Byron / pulldown-cmark-to-cmark

Convert pulldown-cmark Events back to the string they were parsed from
https://docs.rs/crate/pulldown-cmark-to-cmark
Apache License 2.0
43 stars 37 forks source link

Surprising result from tables #44

Closed max-sixty closed 2 years ago

max-sixty commented 2 years ago

Thanks for the excellent crate!

I'm seeing that tables are getting a leading \. I may well be doing something wrong!


fn no_op(text: &str) -> Result<String> {
    dbg!(&text.chars());
    let mut parser = Parser::new(text);
    let mut cmark_acc = vec![];

    while let Some(event) = parser.next() {
        dbg!(&event);
        cmark_acc.push(event.to_owned());
    }
    let mut buf = String::new();
    cmark(cmark_acc.iter(), &mut buf)?;

    Ok(buf)
}

#[test]
fn test_table() -> Result<()> {
    let table = r###"
# Syntax

| a |
|---|
| c |

"###;

    assert_display_snapshot!(no_op(table)?, @r###"
    # Syntax

    \| a |
    \|---|
    \| c |

    "###);

    Ok(())
}
Byron commented 2 years ago

That's interesting. Maybe you could try to add a test to the existing test suite and see if it reproduces? It doesn't seem to make sense to add a leading slash to the output.

max-sixty commented 2 years ago

I would like to come back to this. For the moment, I've fixed it with https://github.com/prql/prql/pull/515/files#diff-2d03f5521b73d9624021e9a38cbc73926f522fbb446d3e226be9206c53d1aa48R129, but I realize that doesn't benefit upstream.

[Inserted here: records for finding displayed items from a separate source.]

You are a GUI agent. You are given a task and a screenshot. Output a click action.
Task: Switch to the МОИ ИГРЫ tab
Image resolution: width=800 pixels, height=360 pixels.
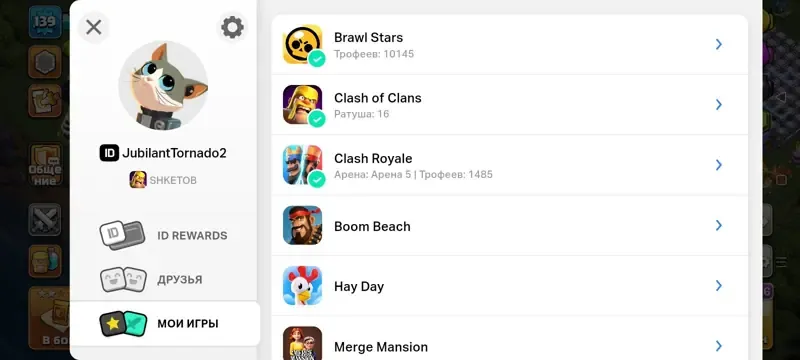pos(164,323)
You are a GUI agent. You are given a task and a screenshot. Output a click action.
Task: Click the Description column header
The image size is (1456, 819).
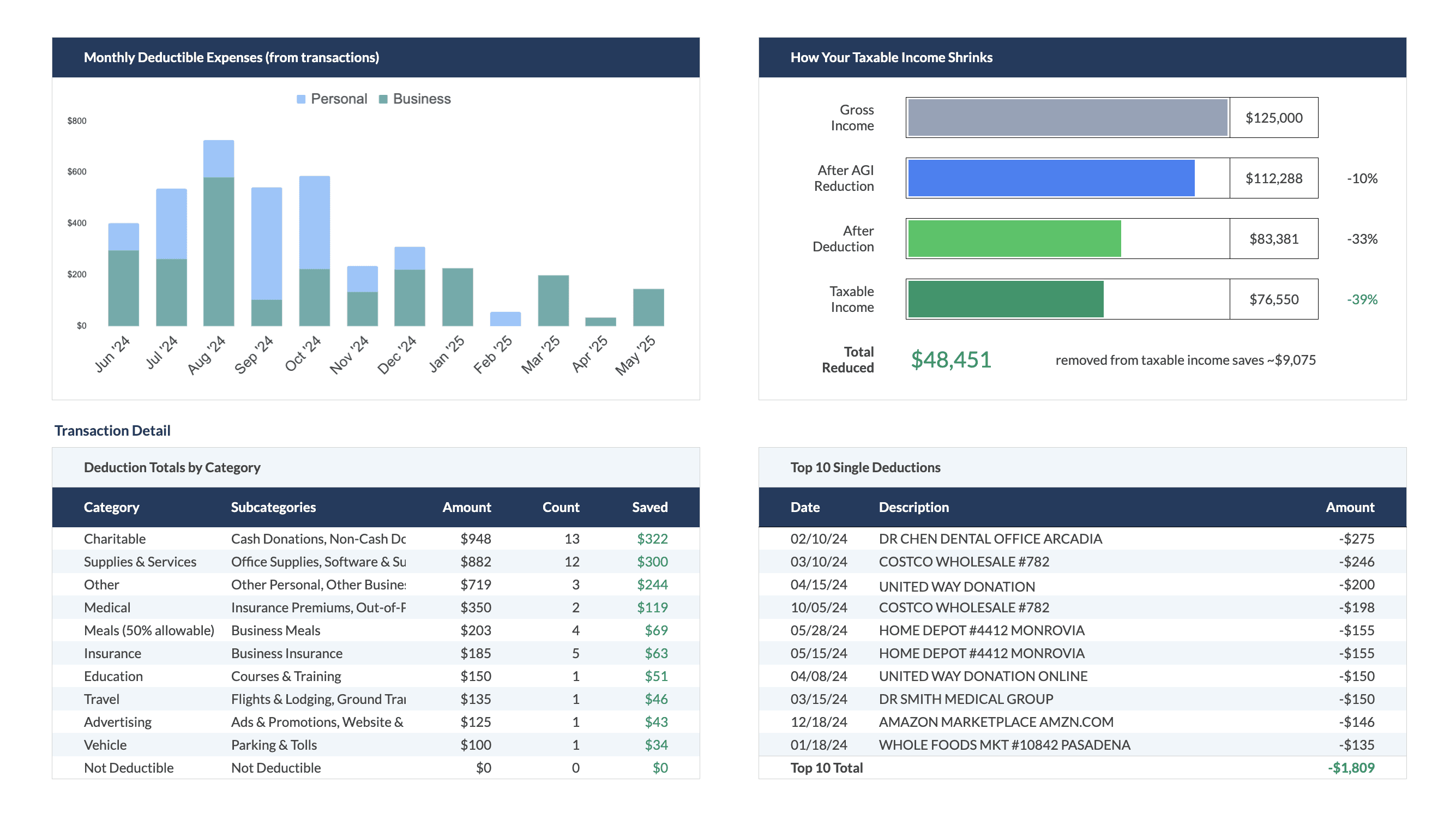tap(913, 507)
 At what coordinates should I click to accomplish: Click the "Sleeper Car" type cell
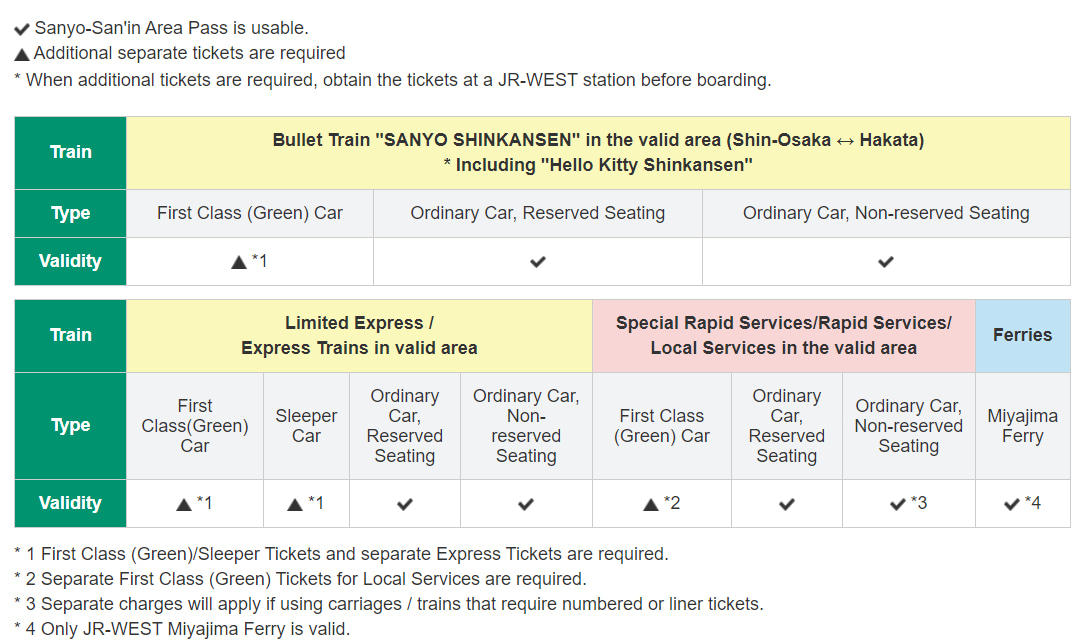coord(306,426)
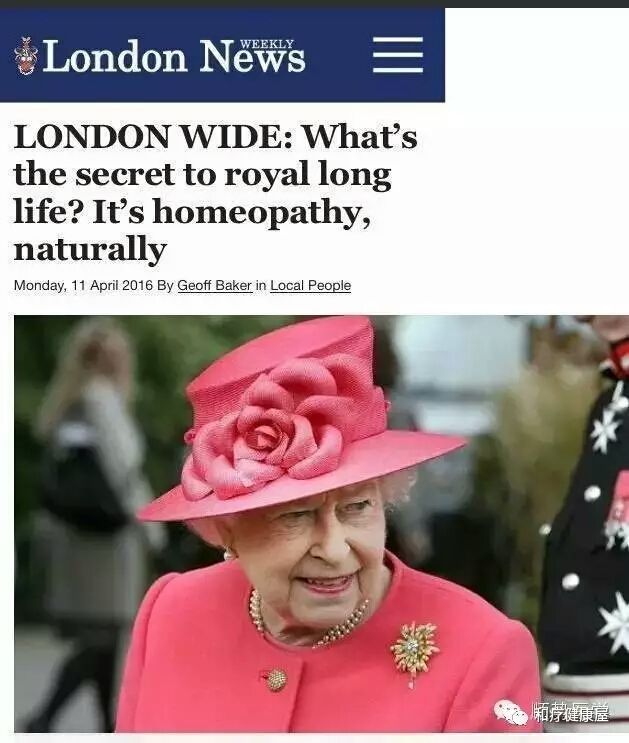Click the WeChat logo watermark icon

tap(510, 714)
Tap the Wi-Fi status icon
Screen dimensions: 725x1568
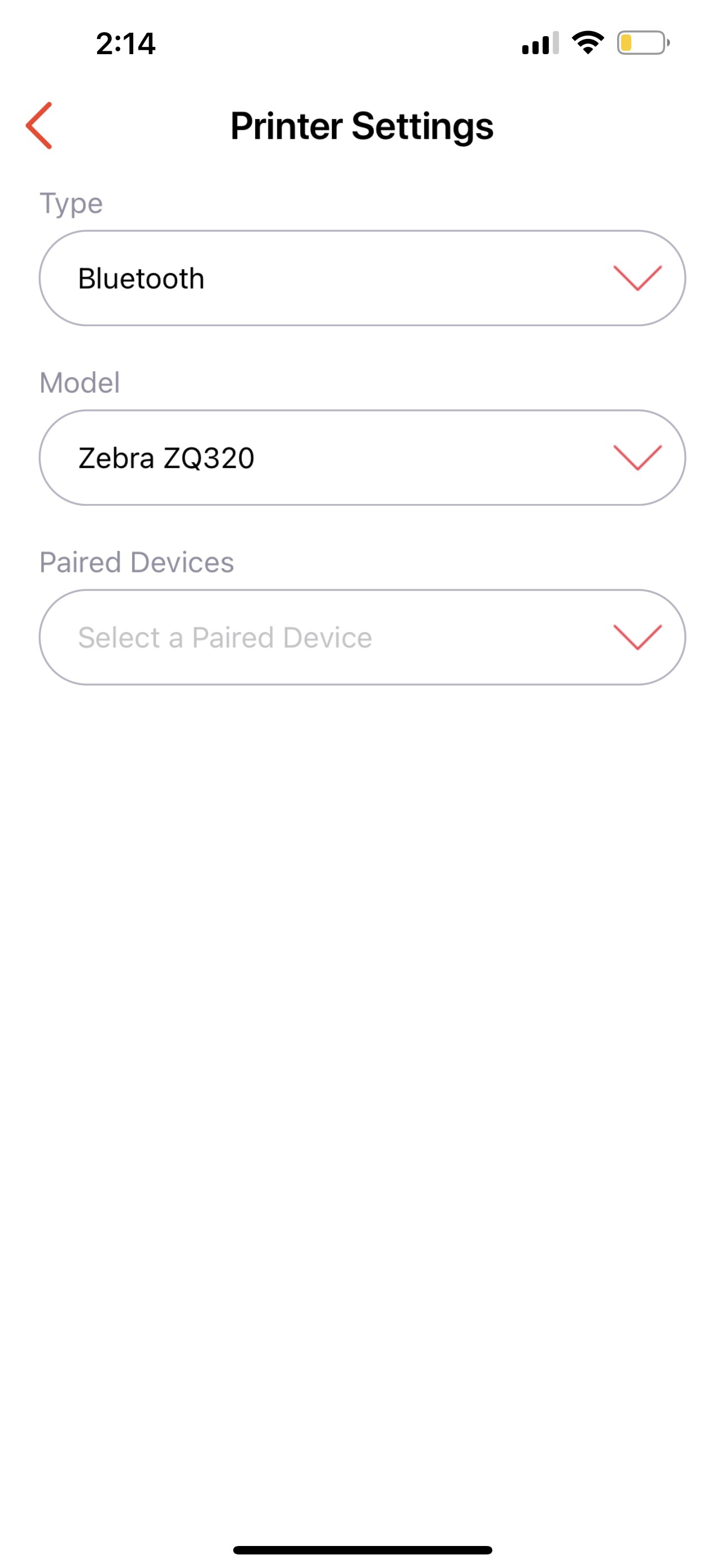click(x=588, y=42)
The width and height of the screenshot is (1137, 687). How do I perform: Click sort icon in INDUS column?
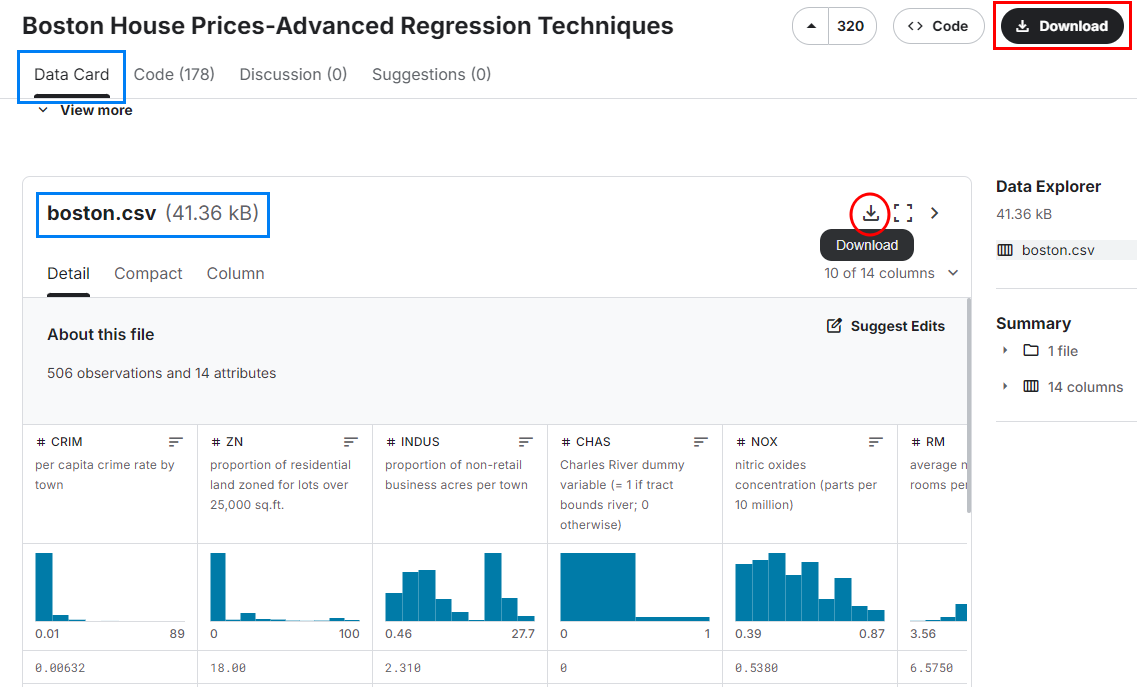(x=526, y=442)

Byron commented 2 years ago

It turns out that there is a hidden whitespace character that prevents the whole table from being parsed as table. Hence it escapes the special characters to be sure it will be text.

Here is what I can copy-paste:

| a |
 |---|
 | c |

Note the misalignment. Once the whitespace issue is fixed is parsed like a table and you get the expected results.

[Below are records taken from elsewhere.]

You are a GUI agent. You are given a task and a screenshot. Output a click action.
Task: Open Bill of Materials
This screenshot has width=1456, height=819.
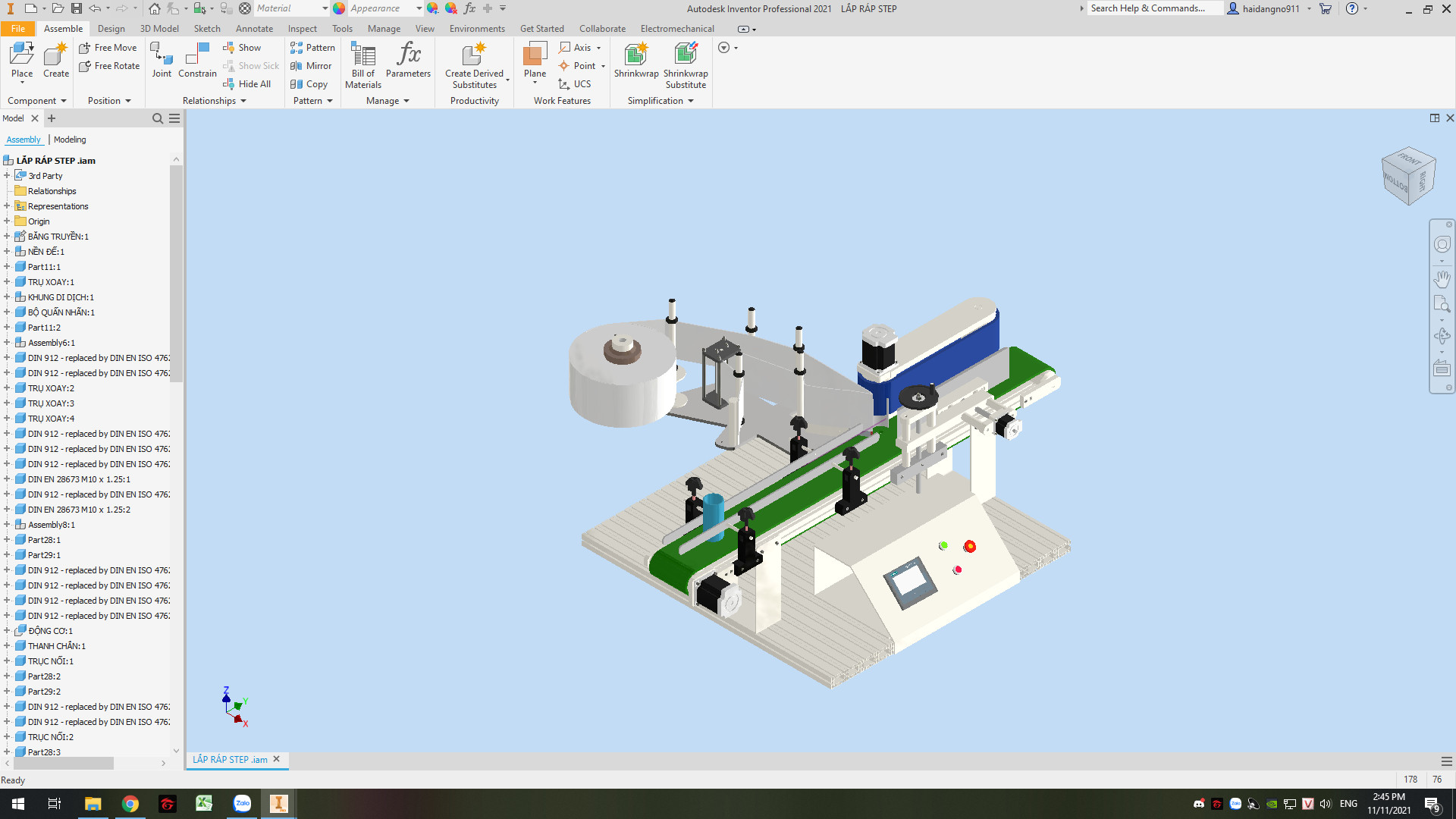(363, 64)
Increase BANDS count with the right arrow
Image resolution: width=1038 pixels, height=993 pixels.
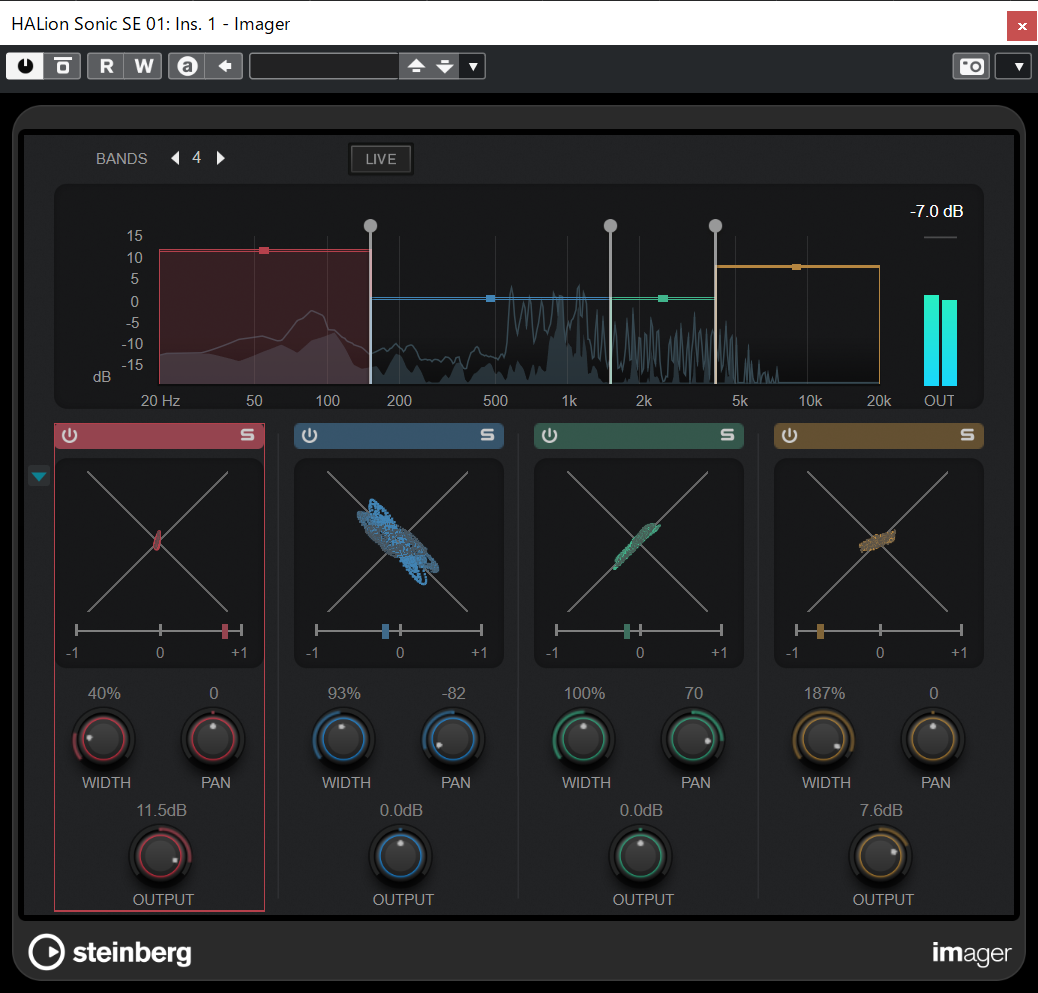pos(220,157)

max-sixty commented 2 years ago

OK, mea culpa if that's the case. But how do you see that? If I run dbg!(text.chars()) (edited above), I don't see any hidden character:

&text.chars() = Chars([
    '\n',
    '#',
    ' ',
    'S',
    'y',
    'n',
    't',
    'a',
    'x',
    '\n',
    '\n',
    '|',
    ' ',
    'a',
    ' ',
    '|',
    '\n',
    '|',
    '-',
    '-',
    '-',
    '|',
    '\n',
    '|',
    ' ',
    'c',
    ' ',
    '|',
    '\n',
    '\n',
])
Byron commented 2 years ago

It's absolutely possible that copying from the browser adds some strange whitespace that wasn't there before, so certainly mea culpa too :D. It think, however, that this is what's happening here as misalignment that prevents it from being parsed as table.

Cleaning up the above looks good though

# Syntax

| a |
|---|
| c |

If I copy the above and run it through the serializer, it works as expected.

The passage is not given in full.